As for whether Isakson is in fact running, he’s already answered that over and over again. He told the AJC he was running in 2016. He told InsiderAdvantage that he was running in 2016. He basically has told anyone who would listen that he running again. So absent something occurring that no one can imagine, Johnny Isakson will be a candidate, will win nomination, and will win another term in the U.S. Senate in 2016.
This brings us to the issue of a potential Senate run by Congressman/Dr. Tom Price. Price is an often underestimated politician. He’s disciplined, sharp on message, and obviously ambitious. And he comes from the latest epicenter of the Georgia GOP. If he’s waiting for a bid for the Senate based on an Isakson retirement, he may have a long wait. And he simply could never defeat Isakson, which he certainly understands.
So are the bright lights of Congress based on his prior involvement as leader of the House GOP Study Committee enough to keep Price in the House of Representatives? Perhaps that would have been the case prior to the “fiscal cliff” negotiations between a then seemingly suspect (to conservatives) Speaker Boehner and President Obama. But following that debacle the Speaker found his true “conservative self”, and trust this from a guy who has known a former Speaker pretty well, he is not going back to his old ways—these guys get the message (that is, usually). He knows his goose would be cooked, as it almost was in January, if he ever strays from the conservative path again.
That leaves Price without the portfolio he enjoyed just a year earlier. No one needs a conservative alternative to leadership if leadership is rock solid conservative. So why would a guy who can raise money, is likeable, and has strong conservative credentials not take a chance at a Senate seat he might well win? Of course there are answers like “I care more about doing the people’s business in my current role,” which would sound phony coming from most elected officials, but not coming from Price.

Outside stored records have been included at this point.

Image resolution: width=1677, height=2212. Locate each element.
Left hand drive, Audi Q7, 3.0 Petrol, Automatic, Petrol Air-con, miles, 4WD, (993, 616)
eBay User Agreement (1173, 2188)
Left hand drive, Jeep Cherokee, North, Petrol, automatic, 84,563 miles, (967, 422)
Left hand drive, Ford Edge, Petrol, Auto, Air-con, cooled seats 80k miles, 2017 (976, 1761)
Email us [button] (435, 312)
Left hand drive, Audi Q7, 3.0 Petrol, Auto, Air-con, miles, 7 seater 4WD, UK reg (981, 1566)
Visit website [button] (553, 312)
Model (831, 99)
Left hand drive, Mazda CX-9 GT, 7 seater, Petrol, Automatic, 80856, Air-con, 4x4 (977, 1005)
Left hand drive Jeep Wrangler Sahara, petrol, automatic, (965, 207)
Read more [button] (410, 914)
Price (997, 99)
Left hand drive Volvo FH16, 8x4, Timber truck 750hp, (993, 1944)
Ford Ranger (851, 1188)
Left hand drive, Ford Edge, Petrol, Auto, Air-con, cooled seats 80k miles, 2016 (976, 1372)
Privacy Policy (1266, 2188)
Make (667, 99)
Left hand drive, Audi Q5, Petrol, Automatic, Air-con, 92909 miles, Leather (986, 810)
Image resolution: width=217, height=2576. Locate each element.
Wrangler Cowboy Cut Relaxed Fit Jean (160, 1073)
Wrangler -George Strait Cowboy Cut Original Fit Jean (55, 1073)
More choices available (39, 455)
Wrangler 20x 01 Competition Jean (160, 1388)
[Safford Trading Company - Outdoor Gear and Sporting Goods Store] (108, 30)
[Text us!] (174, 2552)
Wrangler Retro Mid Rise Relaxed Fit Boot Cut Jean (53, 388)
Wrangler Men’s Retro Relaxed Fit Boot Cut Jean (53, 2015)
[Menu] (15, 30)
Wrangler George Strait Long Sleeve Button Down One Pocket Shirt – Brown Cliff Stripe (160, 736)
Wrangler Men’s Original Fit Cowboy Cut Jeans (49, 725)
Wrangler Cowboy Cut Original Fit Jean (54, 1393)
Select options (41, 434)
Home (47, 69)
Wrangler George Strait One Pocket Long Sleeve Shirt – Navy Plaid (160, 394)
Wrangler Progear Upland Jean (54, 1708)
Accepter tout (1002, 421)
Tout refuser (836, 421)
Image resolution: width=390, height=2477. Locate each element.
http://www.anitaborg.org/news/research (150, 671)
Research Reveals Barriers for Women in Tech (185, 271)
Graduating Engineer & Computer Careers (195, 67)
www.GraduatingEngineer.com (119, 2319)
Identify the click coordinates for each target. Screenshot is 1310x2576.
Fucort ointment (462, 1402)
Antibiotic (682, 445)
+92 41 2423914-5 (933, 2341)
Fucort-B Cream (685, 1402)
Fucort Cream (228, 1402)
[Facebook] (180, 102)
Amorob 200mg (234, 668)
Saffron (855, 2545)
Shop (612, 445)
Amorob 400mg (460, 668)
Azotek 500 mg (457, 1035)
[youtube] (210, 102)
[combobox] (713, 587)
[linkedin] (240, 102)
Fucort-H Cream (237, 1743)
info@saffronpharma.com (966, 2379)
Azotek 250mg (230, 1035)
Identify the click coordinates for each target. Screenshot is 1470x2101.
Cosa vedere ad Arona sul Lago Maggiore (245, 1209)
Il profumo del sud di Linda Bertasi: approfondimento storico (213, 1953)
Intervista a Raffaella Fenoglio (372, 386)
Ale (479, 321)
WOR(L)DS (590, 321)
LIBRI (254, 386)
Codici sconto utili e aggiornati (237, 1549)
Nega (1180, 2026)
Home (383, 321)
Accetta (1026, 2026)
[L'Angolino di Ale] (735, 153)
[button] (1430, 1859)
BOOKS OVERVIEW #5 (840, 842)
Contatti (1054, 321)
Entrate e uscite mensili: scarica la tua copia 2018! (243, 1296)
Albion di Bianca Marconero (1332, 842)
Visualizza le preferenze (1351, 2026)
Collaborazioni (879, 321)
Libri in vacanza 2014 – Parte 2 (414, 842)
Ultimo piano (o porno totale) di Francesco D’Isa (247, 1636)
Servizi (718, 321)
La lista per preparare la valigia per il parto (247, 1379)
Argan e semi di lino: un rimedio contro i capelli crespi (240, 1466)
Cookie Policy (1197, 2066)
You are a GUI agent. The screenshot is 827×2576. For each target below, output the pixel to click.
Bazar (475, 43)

All of that said, Rep. Price will soon have to decide if he wants to be a U.S. Senator or not. Had I been asked to handicap the race with all potential players in I would have given slightly better odds to Price, then to Kingston, with Gingrey close in the group as well. But as everyone knows, the wildcard is Congressman Broun who has been underestimated before and might well be again. The next few months will decide the Republicans who compete for the open U.S. Senate seat in Georgia in 2014. But as for 2016, let me put it this way-- Johnny Isakson has often joked that the only way to stop an elected official from running again is embalming fluid--and Johnny Isakson is healthy both personally and politically. Congressman Price will likely have to make his choice very quickly or plan on becoming a significant but not so rising star in the House.